* Work instruction
Where the records hold the string "after", show the whole line it sits on.

* Exercise materials
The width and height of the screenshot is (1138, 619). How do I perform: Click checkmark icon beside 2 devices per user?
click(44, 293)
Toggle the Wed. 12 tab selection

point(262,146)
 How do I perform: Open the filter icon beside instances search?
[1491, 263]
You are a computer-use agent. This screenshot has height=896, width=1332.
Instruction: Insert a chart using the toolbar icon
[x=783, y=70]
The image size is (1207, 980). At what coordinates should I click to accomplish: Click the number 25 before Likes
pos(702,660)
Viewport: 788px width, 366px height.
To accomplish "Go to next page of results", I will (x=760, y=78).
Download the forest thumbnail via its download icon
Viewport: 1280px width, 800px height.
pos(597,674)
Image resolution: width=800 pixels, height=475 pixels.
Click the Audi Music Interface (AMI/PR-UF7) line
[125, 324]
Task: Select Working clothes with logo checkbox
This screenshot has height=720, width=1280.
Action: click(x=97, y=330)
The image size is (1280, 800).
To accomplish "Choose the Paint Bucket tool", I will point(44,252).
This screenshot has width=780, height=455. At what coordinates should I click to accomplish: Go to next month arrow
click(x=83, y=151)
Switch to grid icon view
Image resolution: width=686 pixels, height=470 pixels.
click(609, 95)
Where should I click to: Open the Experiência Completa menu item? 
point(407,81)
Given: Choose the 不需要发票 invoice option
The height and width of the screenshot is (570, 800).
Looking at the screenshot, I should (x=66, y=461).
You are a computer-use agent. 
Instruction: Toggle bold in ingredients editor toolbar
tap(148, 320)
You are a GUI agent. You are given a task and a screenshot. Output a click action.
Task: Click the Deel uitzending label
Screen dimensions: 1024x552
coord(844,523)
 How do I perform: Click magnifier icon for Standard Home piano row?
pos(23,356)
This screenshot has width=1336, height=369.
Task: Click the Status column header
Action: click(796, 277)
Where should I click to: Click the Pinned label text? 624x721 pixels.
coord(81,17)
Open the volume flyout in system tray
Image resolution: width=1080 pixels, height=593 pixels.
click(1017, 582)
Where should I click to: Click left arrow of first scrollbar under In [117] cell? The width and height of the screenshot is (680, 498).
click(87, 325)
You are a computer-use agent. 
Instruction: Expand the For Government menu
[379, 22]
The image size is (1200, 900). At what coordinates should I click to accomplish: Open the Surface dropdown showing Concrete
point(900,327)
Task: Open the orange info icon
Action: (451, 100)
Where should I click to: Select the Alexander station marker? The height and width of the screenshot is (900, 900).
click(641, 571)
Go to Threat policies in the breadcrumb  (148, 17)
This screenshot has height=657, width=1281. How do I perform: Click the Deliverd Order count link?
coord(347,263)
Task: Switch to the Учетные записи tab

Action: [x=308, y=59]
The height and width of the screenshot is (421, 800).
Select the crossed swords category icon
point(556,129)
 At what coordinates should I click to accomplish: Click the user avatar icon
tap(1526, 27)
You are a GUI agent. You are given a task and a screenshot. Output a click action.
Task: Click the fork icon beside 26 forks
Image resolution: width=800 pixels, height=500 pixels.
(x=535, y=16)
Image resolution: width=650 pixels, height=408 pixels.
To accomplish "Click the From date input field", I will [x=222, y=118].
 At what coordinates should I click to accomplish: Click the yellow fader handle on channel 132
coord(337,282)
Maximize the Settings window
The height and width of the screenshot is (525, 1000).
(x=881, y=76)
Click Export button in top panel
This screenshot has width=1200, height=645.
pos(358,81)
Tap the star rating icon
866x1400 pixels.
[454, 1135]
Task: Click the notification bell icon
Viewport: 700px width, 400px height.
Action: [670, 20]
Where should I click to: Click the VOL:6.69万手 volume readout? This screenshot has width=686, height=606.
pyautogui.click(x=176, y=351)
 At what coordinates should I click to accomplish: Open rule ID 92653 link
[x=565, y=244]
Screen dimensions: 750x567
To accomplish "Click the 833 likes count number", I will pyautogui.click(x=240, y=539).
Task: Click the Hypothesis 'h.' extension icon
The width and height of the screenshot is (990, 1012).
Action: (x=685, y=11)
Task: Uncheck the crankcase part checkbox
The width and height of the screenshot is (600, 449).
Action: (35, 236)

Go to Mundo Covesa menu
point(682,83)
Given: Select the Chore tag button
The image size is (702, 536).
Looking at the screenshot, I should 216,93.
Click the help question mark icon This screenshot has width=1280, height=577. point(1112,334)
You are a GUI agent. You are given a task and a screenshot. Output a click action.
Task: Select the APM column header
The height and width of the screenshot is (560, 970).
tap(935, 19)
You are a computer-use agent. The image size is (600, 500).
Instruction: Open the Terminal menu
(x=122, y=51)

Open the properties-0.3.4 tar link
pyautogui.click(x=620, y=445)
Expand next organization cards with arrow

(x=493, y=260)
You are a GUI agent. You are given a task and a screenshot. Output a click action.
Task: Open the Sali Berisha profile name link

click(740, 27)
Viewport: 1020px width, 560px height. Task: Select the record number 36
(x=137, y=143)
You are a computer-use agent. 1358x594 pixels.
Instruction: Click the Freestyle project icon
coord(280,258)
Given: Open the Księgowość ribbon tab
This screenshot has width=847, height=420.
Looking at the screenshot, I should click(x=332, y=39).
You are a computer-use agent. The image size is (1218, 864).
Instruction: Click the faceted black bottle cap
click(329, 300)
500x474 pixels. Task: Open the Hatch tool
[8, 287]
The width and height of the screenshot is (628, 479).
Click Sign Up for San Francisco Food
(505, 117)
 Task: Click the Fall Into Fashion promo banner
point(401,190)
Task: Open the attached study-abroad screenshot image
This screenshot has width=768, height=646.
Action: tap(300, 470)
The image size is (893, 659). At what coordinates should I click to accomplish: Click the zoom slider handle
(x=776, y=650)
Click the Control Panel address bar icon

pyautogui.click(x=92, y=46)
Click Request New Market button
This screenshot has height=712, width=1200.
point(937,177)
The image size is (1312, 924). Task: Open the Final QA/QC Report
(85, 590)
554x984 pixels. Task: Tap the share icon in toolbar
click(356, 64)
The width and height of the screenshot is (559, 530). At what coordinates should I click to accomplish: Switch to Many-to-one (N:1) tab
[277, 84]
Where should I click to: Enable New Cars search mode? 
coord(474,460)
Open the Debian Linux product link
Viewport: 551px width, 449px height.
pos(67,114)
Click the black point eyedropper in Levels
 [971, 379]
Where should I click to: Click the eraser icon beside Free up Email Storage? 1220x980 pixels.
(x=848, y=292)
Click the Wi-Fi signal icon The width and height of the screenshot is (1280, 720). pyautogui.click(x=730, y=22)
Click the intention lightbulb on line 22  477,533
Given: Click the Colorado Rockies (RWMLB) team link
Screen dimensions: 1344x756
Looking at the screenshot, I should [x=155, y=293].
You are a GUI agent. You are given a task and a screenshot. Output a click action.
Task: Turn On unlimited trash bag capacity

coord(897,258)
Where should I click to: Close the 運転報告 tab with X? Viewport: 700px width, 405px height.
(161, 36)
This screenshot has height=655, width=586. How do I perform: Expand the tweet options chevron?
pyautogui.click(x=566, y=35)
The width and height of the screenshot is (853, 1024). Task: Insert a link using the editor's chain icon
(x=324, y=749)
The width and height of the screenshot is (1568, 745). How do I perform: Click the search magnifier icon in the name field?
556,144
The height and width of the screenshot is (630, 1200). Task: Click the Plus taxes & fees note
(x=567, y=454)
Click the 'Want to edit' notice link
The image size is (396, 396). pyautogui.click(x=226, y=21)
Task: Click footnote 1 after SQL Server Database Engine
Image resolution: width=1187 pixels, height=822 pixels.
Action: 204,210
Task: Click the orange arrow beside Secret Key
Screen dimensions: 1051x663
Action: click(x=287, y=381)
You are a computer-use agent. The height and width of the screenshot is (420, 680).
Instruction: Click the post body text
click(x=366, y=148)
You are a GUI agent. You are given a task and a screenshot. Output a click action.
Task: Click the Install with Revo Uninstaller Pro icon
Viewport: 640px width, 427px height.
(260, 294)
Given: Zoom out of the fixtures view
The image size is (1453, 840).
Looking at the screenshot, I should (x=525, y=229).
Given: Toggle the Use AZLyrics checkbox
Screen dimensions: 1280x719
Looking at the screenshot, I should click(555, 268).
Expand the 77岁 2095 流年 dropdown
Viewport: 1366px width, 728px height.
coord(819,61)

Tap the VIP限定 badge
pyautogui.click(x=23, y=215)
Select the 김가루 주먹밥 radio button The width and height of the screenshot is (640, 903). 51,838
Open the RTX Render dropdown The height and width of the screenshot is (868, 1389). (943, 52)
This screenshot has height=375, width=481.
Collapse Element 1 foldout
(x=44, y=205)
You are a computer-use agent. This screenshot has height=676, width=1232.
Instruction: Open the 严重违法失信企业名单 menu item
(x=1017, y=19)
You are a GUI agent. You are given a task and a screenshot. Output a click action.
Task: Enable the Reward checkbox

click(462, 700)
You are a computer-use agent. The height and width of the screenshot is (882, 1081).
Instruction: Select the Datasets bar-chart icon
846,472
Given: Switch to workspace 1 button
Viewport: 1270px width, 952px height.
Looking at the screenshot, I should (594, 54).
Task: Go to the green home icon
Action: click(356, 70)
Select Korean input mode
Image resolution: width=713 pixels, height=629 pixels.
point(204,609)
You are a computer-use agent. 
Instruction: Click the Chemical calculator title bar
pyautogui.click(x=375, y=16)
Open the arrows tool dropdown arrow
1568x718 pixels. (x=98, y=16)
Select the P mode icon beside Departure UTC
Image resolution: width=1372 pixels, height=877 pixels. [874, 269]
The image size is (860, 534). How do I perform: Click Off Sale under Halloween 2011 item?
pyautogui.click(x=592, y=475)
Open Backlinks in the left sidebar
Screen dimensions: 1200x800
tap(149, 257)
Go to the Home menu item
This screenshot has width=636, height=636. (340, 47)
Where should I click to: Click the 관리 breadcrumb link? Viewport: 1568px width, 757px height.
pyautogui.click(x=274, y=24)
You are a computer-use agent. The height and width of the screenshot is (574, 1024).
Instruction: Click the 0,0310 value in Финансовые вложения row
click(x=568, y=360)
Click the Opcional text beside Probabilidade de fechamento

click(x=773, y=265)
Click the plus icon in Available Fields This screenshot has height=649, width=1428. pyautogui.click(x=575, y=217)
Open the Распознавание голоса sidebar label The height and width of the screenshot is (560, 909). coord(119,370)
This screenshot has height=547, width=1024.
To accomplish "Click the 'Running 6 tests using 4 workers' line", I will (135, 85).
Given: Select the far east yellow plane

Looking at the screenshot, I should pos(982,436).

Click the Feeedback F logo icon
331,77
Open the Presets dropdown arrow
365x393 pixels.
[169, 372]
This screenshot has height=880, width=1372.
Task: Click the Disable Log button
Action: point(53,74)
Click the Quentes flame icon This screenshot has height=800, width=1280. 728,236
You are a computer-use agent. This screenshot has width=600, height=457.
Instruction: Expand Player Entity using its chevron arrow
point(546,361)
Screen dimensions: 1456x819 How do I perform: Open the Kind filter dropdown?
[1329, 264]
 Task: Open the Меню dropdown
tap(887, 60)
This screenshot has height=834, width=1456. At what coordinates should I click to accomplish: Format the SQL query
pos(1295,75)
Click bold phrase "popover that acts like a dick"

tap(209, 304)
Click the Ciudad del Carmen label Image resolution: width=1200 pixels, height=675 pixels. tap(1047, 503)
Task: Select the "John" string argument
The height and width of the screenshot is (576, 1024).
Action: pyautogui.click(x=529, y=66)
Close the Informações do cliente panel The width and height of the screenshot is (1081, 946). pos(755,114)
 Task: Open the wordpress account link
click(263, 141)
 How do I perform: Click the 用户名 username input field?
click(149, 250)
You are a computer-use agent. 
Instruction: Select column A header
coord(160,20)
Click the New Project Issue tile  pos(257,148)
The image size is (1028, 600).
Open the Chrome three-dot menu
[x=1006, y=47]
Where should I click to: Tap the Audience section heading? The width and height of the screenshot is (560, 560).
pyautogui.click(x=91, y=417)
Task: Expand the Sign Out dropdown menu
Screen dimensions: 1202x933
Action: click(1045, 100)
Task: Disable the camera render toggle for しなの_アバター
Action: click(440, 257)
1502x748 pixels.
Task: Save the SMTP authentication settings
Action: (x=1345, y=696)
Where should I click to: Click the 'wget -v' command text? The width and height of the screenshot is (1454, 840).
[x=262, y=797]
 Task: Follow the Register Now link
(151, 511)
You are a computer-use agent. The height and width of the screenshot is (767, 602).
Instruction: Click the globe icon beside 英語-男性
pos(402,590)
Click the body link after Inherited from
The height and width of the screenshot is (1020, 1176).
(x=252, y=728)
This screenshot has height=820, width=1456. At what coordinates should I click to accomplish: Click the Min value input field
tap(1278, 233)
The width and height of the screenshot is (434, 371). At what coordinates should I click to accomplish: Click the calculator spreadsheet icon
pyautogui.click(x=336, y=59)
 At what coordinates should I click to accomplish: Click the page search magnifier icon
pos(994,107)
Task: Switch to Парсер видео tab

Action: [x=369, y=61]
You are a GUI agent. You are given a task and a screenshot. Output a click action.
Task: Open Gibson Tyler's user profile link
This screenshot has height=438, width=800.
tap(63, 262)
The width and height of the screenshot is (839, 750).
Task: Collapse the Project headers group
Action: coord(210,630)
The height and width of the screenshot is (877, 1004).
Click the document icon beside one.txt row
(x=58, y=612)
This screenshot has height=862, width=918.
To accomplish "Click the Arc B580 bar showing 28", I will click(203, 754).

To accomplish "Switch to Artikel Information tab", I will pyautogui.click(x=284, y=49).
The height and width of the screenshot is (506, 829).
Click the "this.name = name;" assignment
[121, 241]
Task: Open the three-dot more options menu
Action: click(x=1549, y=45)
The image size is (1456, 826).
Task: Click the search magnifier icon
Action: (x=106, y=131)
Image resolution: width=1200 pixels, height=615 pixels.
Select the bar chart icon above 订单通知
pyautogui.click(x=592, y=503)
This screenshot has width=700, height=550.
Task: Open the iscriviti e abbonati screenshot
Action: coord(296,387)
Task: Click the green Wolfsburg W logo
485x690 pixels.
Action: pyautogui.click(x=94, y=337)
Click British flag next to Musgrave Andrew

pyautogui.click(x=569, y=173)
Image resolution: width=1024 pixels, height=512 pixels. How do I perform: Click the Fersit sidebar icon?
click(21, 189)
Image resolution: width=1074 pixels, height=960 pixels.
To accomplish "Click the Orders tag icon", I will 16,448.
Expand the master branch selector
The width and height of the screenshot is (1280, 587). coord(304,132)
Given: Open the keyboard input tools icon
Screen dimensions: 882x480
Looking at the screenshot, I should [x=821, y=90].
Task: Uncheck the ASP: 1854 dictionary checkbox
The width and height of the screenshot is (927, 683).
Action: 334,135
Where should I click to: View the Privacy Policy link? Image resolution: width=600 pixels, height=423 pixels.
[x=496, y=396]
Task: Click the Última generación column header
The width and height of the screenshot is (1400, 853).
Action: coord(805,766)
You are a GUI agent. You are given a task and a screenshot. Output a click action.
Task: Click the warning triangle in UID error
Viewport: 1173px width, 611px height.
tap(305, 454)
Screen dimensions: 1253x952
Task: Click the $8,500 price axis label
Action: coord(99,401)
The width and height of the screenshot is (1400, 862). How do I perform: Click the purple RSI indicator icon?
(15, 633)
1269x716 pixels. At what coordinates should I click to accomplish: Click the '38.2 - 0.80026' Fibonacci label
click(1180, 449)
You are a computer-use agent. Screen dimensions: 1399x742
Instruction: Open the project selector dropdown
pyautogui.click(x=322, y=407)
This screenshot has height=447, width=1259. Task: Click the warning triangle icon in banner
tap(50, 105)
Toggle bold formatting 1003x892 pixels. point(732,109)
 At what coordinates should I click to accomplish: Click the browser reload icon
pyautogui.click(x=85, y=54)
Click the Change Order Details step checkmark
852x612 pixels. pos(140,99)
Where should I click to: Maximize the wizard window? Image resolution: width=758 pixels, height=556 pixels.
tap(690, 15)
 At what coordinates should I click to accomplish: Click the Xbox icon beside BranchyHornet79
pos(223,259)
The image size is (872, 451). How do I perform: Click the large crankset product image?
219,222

* Exercise response
Task: Click footnote 1 after SQL Server Database Engine
Click the body link after Inherited from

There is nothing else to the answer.